TO DO:
Where the line with "This screenshot has width=1302, height=924." appears below, start writing out lines exactly, and finish with the line with "Task: Toggle the", which is included; write out nothing else.

:: RECORDS FOR THIS TASK

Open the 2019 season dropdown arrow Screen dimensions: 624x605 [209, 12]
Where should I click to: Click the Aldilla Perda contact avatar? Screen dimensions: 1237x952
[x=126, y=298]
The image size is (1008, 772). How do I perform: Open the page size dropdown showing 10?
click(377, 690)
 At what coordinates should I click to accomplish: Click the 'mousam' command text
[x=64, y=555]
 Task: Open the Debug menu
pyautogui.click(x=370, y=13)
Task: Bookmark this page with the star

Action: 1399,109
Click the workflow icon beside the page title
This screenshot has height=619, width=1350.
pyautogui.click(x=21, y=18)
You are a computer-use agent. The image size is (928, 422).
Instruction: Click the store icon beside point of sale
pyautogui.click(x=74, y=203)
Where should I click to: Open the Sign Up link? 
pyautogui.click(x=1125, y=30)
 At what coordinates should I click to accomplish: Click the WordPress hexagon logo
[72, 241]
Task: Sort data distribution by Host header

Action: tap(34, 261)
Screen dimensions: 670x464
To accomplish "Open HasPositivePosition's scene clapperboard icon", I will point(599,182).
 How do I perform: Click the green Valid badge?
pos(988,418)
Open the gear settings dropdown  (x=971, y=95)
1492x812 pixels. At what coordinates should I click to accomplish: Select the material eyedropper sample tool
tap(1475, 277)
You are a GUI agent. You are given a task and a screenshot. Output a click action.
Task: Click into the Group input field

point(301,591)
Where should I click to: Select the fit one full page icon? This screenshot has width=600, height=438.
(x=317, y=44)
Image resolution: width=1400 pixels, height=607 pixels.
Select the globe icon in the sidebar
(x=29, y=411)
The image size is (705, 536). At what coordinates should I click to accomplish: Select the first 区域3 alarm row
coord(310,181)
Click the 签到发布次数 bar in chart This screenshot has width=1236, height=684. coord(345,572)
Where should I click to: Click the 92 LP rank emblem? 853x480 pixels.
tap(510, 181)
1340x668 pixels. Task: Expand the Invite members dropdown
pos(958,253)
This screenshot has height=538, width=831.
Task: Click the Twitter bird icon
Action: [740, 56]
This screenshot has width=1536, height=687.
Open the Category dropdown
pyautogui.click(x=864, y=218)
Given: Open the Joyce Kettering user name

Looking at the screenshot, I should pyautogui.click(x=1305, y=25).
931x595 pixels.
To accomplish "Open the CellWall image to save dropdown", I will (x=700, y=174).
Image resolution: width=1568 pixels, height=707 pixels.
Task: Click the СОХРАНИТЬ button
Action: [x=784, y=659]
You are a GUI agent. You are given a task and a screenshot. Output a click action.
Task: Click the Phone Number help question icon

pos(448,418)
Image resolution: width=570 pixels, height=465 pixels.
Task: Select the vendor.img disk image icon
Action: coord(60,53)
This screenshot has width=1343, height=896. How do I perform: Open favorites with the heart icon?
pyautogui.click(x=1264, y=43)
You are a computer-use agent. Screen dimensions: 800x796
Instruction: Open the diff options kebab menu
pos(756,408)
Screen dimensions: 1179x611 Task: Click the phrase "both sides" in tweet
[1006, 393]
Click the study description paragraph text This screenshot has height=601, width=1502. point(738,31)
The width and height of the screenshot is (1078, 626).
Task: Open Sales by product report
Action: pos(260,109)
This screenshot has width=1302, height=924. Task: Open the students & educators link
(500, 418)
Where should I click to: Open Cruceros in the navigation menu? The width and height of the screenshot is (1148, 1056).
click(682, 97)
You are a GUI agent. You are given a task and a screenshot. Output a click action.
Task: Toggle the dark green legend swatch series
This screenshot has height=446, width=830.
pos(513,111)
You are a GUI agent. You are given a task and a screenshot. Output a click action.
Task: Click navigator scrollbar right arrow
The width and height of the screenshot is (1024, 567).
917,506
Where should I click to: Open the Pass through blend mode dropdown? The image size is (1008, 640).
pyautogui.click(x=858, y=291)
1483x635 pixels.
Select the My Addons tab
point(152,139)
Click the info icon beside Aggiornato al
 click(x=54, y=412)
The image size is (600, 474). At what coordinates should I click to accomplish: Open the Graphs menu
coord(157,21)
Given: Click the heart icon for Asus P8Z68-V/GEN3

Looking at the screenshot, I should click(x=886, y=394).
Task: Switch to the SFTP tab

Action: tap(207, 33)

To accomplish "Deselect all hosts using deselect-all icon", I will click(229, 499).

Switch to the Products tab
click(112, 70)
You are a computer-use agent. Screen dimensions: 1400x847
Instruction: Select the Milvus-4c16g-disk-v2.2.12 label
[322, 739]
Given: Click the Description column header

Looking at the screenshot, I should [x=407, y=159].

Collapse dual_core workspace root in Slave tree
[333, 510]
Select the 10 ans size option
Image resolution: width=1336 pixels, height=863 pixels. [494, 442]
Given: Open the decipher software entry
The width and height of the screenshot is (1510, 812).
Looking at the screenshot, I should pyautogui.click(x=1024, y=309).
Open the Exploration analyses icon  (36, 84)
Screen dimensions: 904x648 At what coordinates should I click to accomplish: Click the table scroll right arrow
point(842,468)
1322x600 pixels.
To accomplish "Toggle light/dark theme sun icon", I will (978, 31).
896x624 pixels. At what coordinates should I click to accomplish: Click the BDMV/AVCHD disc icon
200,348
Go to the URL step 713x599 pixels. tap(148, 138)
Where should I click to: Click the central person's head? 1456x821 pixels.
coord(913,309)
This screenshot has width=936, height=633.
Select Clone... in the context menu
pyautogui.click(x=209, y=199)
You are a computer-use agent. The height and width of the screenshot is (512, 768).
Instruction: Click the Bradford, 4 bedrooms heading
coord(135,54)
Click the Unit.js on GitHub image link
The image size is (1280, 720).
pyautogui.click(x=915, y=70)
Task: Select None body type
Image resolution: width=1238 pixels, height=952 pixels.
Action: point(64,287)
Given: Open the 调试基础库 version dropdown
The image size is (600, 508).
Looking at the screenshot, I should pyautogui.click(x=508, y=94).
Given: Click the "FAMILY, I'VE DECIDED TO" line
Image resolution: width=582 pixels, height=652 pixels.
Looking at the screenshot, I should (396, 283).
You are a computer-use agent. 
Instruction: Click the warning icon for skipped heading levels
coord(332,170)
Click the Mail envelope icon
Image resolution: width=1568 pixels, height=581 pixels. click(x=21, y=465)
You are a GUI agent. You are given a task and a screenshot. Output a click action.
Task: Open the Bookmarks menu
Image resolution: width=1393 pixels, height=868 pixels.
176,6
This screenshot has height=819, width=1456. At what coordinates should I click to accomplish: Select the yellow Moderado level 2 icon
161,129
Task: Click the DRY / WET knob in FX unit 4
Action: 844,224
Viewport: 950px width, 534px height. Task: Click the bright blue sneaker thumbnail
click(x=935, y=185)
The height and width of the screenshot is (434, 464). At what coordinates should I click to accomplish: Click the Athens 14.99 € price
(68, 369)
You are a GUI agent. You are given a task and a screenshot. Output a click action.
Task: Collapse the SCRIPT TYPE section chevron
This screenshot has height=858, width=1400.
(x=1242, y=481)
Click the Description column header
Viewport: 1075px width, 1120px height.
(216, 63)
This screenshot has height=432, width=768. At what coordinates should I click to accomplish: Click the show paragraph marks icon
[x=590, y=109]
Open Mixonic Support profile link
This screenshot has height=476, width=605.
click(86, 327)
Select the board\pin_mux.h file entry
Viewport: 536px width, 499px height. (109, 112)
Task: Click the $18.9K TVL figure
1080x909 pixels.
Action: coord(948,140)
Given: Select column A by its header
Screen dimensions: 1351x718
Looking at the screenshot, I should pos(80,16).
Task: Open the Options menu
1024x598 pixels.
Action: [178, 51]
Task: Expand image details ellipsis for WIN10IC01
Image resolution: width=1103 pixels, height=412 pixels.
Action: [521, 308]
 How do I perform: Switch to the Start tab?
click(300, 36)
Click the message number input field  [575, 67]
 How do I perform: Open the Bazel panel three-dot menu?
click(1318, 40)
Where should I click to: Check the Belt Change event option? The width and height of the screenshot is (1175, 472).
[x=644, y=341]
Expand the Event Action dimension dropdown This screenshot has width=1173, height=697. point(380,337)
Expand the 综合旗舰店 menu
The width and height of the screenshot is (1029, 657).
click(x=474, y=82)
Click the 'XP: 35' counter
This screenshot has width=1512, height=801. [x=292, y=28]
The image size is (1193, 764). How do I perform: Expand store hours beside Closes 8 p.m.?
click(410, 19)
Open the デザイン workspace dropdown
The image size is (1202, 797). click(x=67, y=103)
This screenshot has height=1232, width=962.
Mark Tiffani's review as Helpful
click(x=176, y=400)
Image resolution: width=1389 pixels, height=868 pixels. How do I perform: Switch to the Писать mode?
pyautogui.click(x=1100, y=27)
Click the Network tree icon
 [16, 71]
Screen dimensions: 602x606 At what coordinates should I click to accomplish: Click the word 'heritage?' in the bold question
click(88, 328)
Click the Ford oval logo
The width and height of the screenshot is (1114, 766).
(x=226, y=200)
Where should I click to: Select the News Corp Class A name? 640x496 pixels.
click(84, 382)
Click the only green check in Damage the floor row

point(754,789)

::::

EXPECTED ANSWER:
This screenshot has width=1302, height=924. Task: Open the students & educators link
(500, 418)
Where should I click to: Open Cruceros in the navigation menu? The width and height of the screenshot is (1148, 1056).
click(682, 97)
You are a GUI agent. You are given a task and a screenshot. Output a click action.
Task: Toggle the dark green legend swatch series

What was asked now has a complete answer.